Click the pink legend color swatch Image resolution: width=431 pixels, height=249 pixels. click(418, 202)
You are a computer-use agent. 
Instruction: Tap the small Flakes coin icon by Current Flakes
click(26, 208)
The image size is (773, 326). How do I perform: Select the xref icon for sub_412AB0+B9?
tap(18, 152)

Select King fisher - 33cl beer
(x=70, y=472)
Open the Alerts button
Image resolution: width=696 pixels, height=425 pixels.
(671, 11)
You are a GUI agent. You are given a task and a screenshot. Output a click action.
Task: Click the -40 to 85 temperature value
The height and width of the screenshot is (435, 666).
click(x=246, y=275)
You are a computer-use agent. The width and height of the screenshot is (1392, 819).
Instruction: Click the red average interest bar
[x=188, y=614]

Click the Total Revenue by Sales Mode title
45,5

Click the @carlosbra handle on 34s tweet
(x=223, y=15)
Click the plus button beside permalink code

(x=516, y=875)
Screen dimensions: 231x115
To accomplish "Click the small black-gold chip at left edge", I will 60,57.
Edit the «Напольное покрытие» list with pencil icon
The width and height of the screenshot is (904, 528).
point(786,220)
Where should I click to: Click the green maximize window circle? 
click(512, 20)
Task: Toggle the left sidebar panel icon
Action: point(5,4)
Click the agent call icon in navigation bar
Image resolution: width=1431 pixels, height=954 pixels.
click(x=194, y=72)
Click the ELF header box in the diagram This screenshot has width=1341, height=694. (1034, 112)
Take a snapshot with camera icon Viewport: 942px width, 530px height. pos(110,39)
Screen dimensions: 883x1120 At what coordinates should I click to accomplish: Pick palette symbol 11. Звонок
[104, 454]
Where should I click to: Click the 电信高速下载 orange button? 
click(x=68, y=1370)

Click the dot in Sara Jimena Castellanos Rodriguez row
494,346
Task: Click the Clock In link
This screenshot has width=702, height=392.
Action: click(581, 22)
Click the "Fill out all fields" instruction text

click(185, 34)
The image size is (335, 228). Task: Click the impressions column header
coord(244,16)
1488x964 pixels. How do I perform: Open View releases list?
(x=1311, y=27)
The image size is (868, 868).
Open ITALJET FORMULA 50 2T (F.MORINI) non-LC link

+ + + + + + +

The answer must be every line from the records above that contains the word "agent", copied in full.

You are a computer-use agent. 
You are a GUI agent. You are given a task and a screenshot. Output a click action.
You are a computer-use agent. The width and height of the screenshot is (1392, 819).
Click the agent call icon in navigation bar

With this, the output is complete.